Work required → Count every line in the entries that contains "Real". Report that count alone.

Stored data entries:
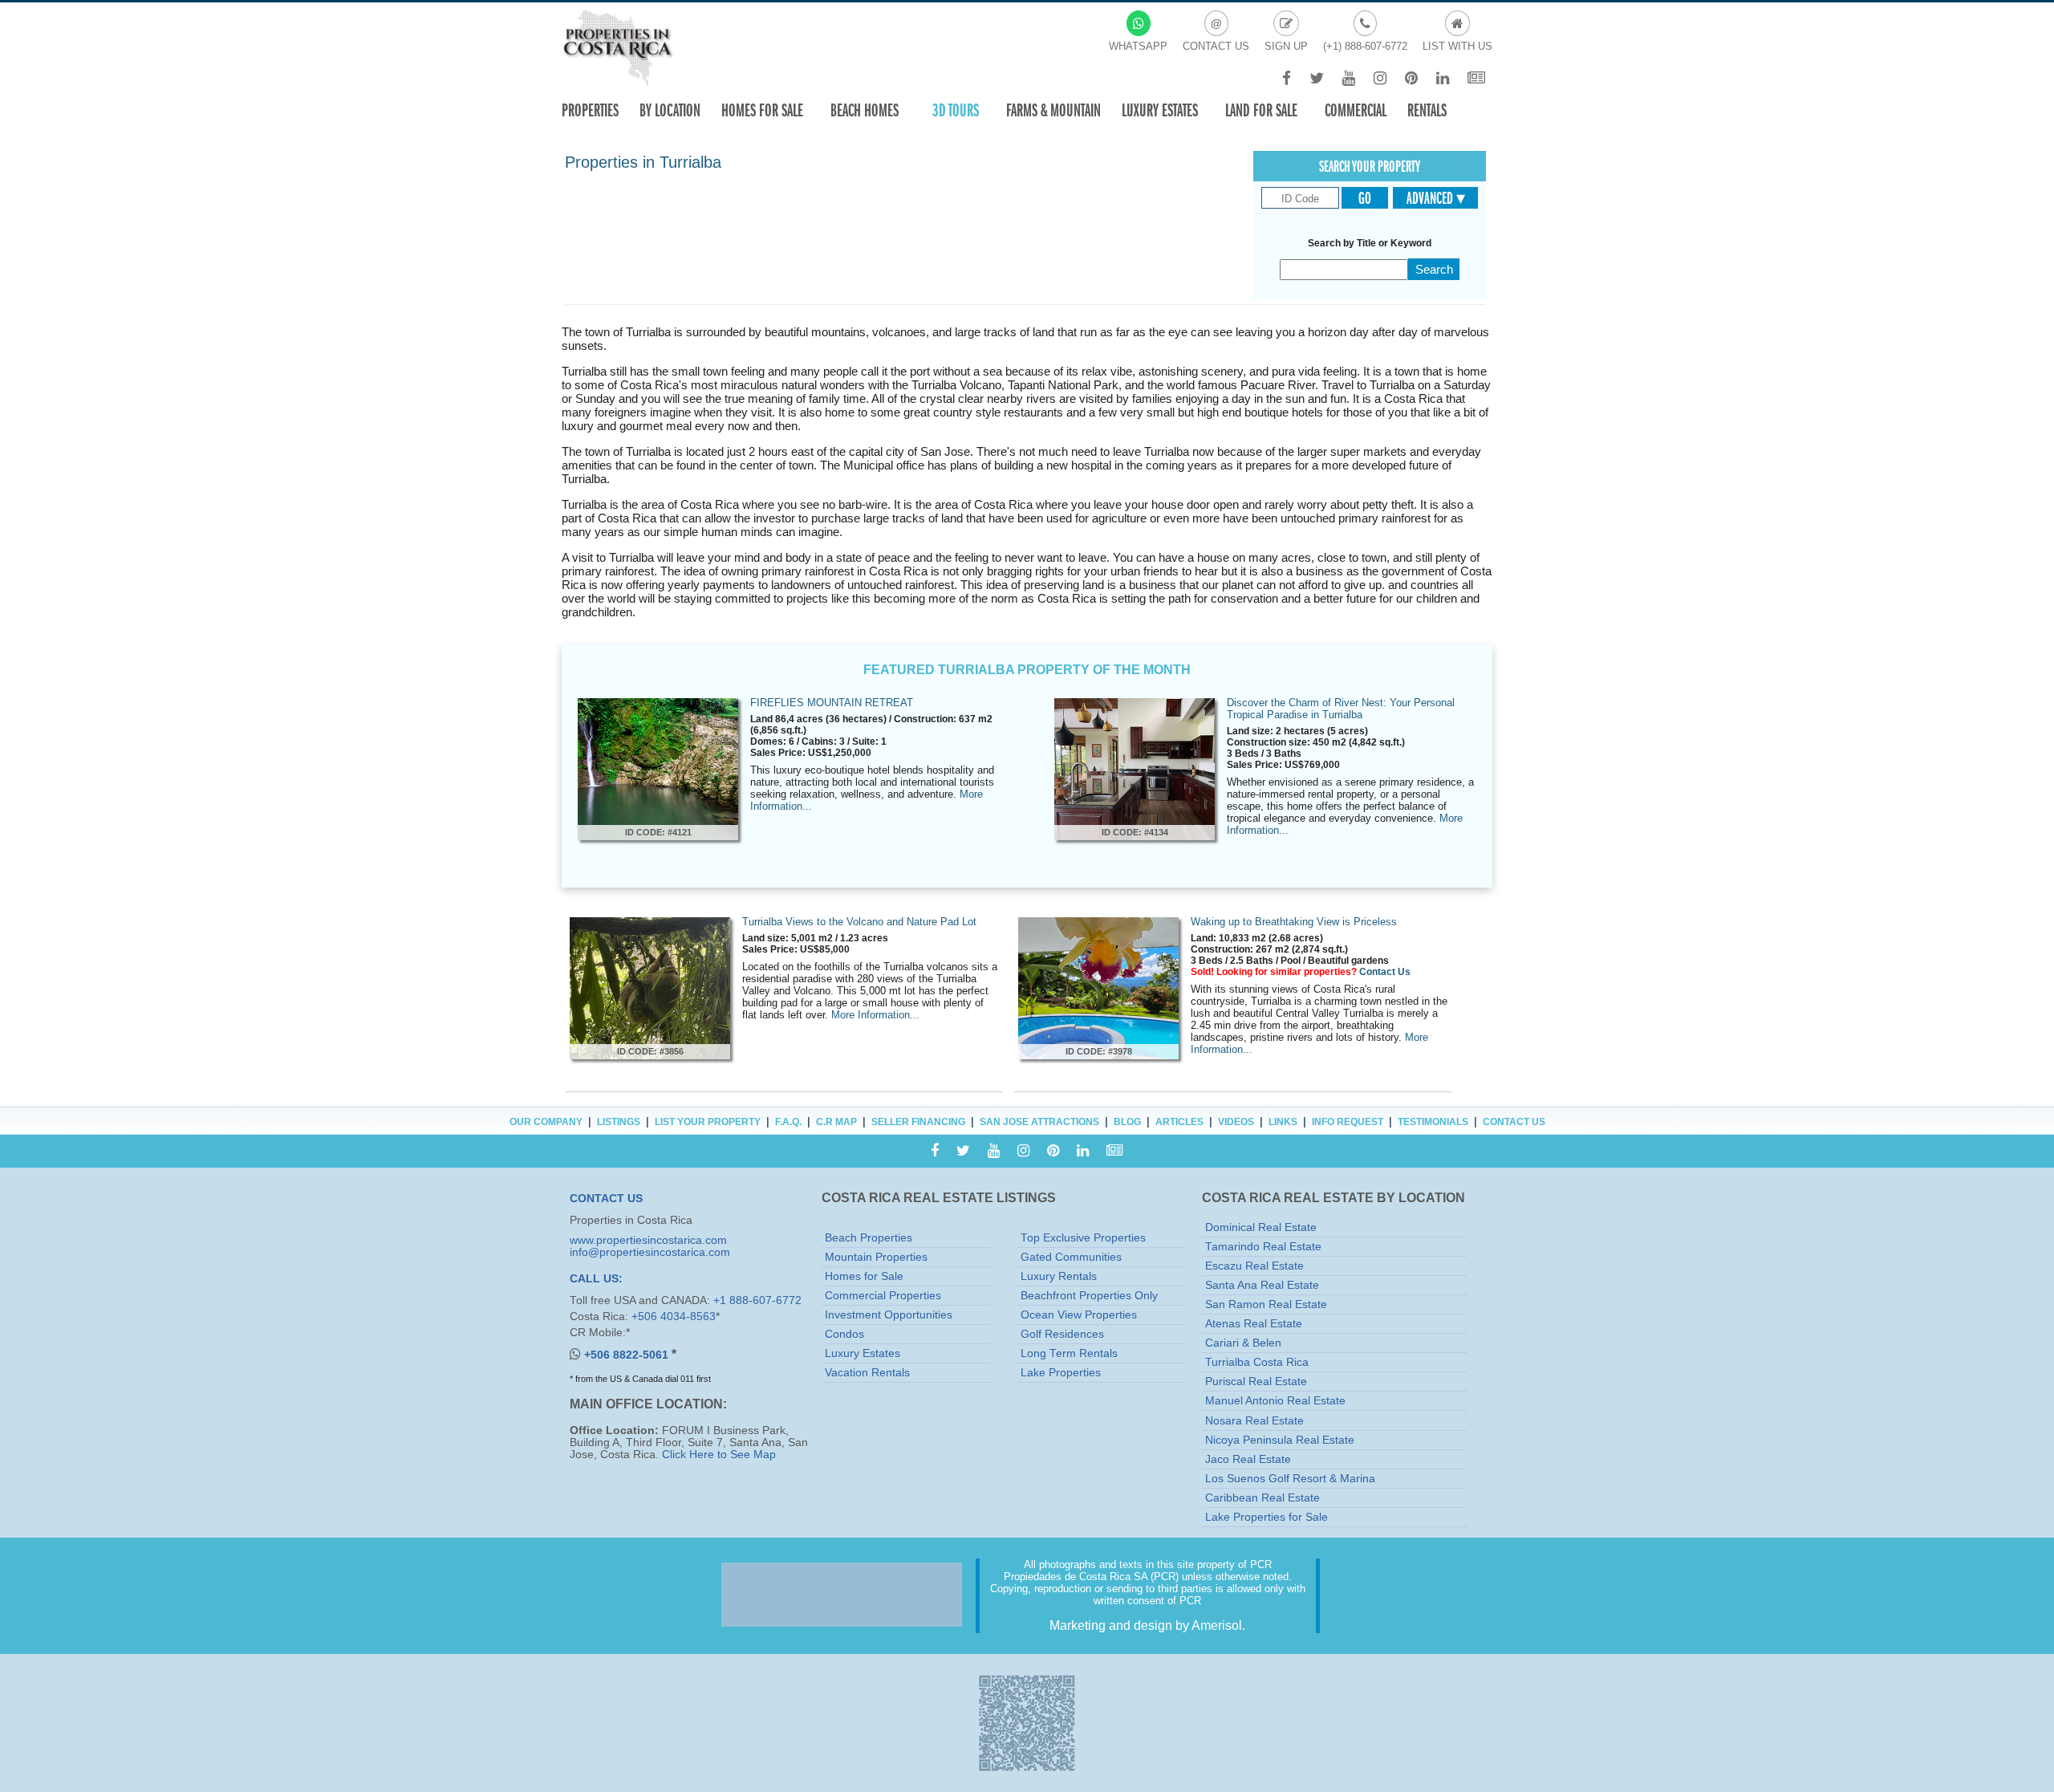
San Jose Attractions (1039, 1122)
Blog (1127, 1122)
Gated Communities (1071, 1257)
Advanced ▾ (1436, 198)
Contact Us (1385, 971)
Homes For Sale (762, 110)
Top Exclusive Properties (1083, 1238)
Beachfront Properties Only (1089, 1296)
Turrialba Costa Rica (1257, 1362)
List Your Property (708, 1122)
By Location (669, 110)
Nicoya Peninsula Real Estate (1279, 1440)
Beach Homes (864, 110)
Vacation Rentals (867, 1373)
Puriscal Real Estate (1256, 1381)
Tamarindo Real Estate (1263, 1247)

Result for this task → 3